In Greek thought, eros names desire, yearning, and the movement of the soul toward what it lacks or loves. It is a reaching outward, a longing for beauty, union, and fulfillment.
Unlike a merely static love, eros has motion in it. It seeks, hungers, ascends. It is the soul in movement.
Modern English often reduces eros to the erotic or purely sexual. That is far too narrow.
In its fuller sense, eros is longing itself — desire that can remain disordered, or be purified into a movement toward God. It names the restlessness Augustine described: the heart that cannot rest until it rests in God.
The mystical tradition does not deny desire; it seeks its healing.
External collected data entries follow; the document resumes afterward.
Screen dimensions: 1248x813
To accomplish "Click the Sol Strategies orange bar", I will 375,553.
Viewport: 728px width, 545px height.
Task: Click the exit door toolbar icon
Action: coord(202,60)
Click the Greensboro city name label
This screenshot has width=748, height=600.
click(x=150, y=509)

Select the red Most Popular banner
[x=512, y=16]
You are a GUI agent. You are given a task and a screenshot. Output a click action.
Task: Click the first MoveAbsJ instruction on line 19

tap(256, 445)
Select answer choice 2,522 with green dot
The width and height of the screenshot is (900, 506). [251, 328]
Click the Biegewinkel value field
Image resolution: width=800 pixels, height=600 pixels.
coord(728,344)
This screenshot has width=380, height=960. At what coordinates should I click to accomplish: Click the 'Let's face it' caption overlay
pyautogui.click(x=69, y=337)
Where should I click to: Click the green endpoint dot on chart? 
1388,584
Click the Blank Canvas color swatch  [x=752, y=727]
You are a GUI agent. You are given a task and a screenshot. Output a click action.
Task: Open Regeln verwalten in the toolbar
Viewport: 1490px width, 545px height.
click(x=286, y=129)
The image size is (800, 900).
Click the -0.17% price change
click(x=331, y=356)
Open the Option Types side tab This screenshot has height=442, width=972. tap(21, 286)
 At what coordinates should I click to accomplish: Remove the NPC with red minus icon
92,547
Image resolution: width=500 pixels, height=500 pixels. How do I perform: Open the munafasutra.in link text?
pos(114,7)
The soul longs because it was made for union. Desire is not the problem — misdirected desire is.
For Gregory of Nyssa, holy desire is endless because God is inexhaustible. The soul that has glimpsed divine beauty does not become satisfied — it is drawn ever deeper. For John of the Cross, longing is purified through darkness until desire no longer clings to lesser things and becomes wholly oriented toward God.
In this way, eros becomes the soul's ascent — not possession, but yearning transfigured by love.
The true vision of the One we seek is this: never to be satisfied in the desire to see Him. — Gregory of Nyssa, Life of Moses
Eros stands near agape, but they are not identical. Agape gives; eros longs. Yet in the spiritual life, the two can be drawn together — until the soul that once only grasped learns also to give, and the soul that gives discovers that it also longs.
Desire is not the enemy of holiness. Disordered desire is. When healed, longing becomes a path. In this sense, eros reveals that the soul was made not for indifference, but for union.